The TM domains of HCV envelope glycoproteins have a similar ER retention function to the TM domains of prM and E (reviewed in reference 46), indicating some conservation in the functions of these TM domains in the Flaviviridae family. Sequence analyses have shown that the C termini of the envelope proteins of all the members of the Flaviviridae family have a similar organization (15): they are all composed of two hydrophobic stretches separated by a small connecting segment containing one or more charged residues. However, the TM domains of the envelope proteins of the hepaciviruses and the flaviviruses do not have the same structure (47). In the case of HCV, the TM domains form a hairpin structure before cleavage of HCV polyprotein by a host signal peptidase, and a reorientation of the second hydrophobic stretch occurs after cleavage to produce a single membrane-spanning domain (14). As discussed above, the TM domains of flavivirus envelope proteins form antiparallel α-helices (68, 69). These structural differences are associated with differences in other functions. The TM domains of HCV envelope glycoproteins have indeed been shown to play a major role in heterodimerization (49), whereas prME association does not involve the TM domains (48).

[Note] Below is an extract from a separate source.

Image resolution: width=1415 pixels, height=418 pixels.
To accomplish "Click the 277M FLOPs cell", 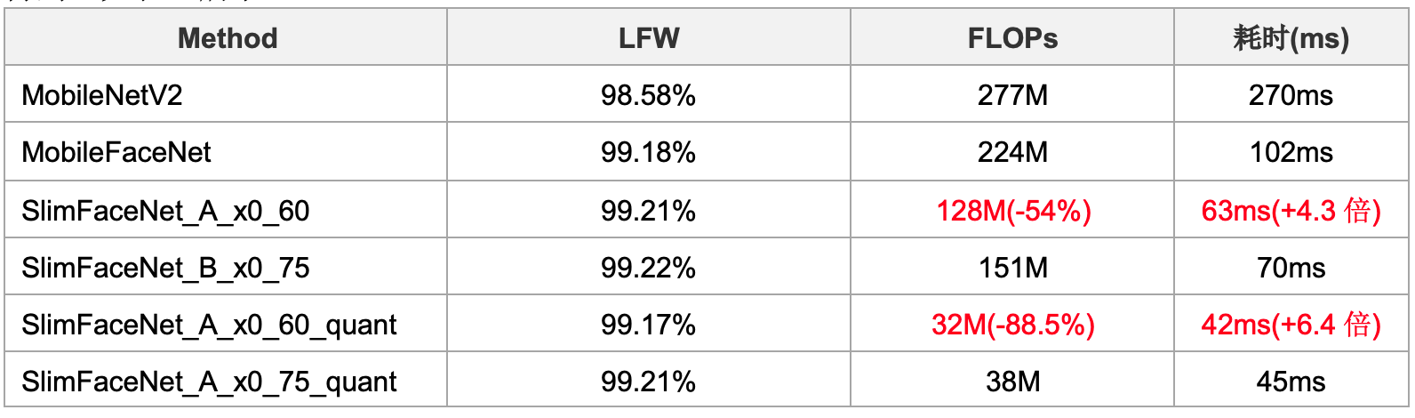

Recently, we have investigated the role of the TM domains of prM and E in the envelope formation of the YFV by alanine-scanning insertion mutagenesis (48). Most of the alanine insertions tested had a dramatic effect on the release of YFV subviral and viral particles, indicating that the TM domains play a role in flavivirus assembly. The alanine insertions probably led to an alteration of the potential coiled-coil structure of these domains. Here, we show that the TM domains of YFV envelope proteins are also involved in their subcellular localization, indicating that these domains play a major role in the formation of the flavivirus envelope.